In [52]:
import numpy as np
import matplotlib.pyplot as plt

from scipy.io import loadmat
from sklearn.model_selection import train_test_split
from sklearn.metrics import confusion_matrix, accuracy_score
from sklearn.neighbors import KNeighborsClassifier
from sklearn.cluster import KMeans, DBSCAN, AgglomerativeClustering
from scipy.stats import chisquare

# Lecture 8


In this lecture, we are going to compare algorithms that aim to split a dataset into disjoint subsets. Given a collection of points $D = \{ x_1,\ldots,x_N \}$ we would like to find a function $f\colon D\to \{1,\ldots,k\}$. We are going to do this two different way: 

1. Supervised: 
    1. K-NN
2. Unsupervised: 
    1. K-Means, 
    2. DBScan, 
    3. Hiearchical Clustering.

The task is called *clustering* if the algorithm is unsupervised, and is called *classification* if the algorithm is supervised.

## The Dataset

We are going to use a hyperspectral image dataset called [Indian Pine](https://www.kaggle.com/datasets/abhijeetgo/indian-pines-hyperspectral-dataset).

The data is an image of size $145\times 145$ where each pixel consists of 220 bands.
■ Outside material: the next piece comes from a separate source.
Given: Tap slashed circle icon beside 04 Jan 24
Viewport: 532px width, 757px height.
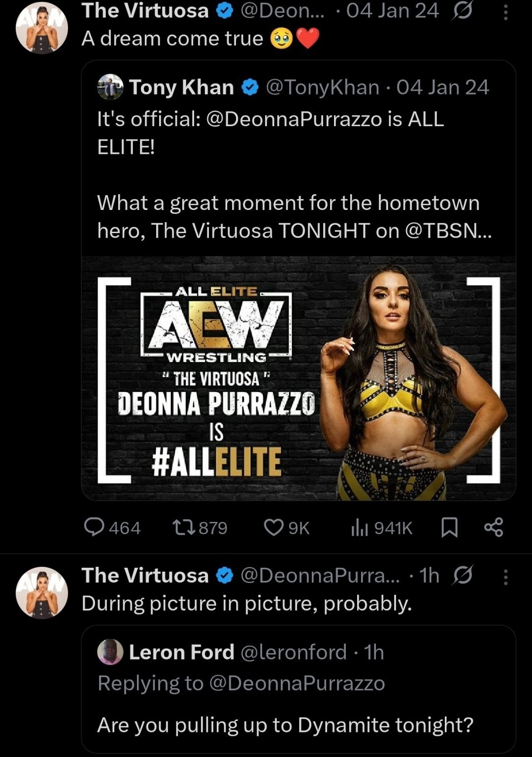Looking at the screenshot, I should tap(462, 11).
Also, the pixels are labeled by numbers between $0$ to $16$ where $0$ is unclassified while other 16 correspond to certain crop types. 



In [28]:
pine = loadmat('./data/Indian_pines.mat')['indian_pines']
pine_gt = loadmat('./data/Indian_pines_gt.mat')['indian_pines_gt']

In [30]:
X = pine.reshape((145*145,220))
y = pine_gt.reshape(145*145)

X_train, X_test, y_train, y_test = train_test_split(X,y,train_size=0.75)

In [77]:
np.unique(y)

array([ 0,  1,  2,  3,  4,  5,  6,  7,  8,  9, 10, 11, 12, 13, 14, 15, 16],
      dtype=uint8)

## K-Nearest Neighbors (K-NN)

K-NN is a supervised algorithm which means our data set consists of pairs $(x^{(i)},y^{(i)})$ where $x^{(i)}\in \mathbb{R}^n$ and $y^{(i)}$ belongs to a finite set of labels. We are also given an odd number $k$.  If we are given a new point $x\in\mathbb{R}^n$ here is how we define $f(x)$:

1. Find $k$-closest points $x^{(1)},\ldots,x^{(k)}$ from the training set $D$ whose labels $y^{(1)},\ldots,y^{(k)}$ are known.
2. Find the majority label among $y^{(1)},\ldots,y^{(k)}$ and return as $f(x)$.

### Example

In [89]:
model = KNeighborsClassifier(n_neighbors=7)
model.fit(X_train,y_train)
predicted = model.predict(X_test)
cm = confusion_matrix(y_test,predicted)

In [90]:
model.score(X_test,y_test)

0.728552406315389

In [91]:
chisquare(cm,axis=None)

Power_divergenceResult(statistic=288758.14228647517, pvalue=0.0)

## K-Means

K-Means is a unsupervised algorithm. We have data points $D = \{ x^{(1)},\ldots,x^{(N)} \}$ and a number $k$. Here is a short description of the algorithm:

1. Start with randomly chosen points $c^{(1)},\ldots,c^{(k)}$ from $D$ and $k$ empty sets $S^{(1)},\ldots,S^{(k)}$.
2. For each point $x^{(i)}$ in $D$, find the closest centroid $c^{(j)}$ and add $x^{(i)}$ to $S^{(j)}$.
3. Find the center of each $S^{(i)}$ and call them $d^{(1)},\ldots,d^{(k)}$.
4. If each $c^{(i)}$ and $d^{(i)}$ are close enough terminate the algorithm, if not assign $c^{(i)}\leftarrow d^{(i)}$ and go to step 2.

### Example


In [82]:
k = len(np.unique(y))
model = KMeans(n_clusters=k)
predicted = model.fit_predict(X)
cm = confusion_matrix(y,predicted)
chisquare(cm,axis=None)

Power_divergenceResult(statistic=165879.0181212842, pvalue=0.0)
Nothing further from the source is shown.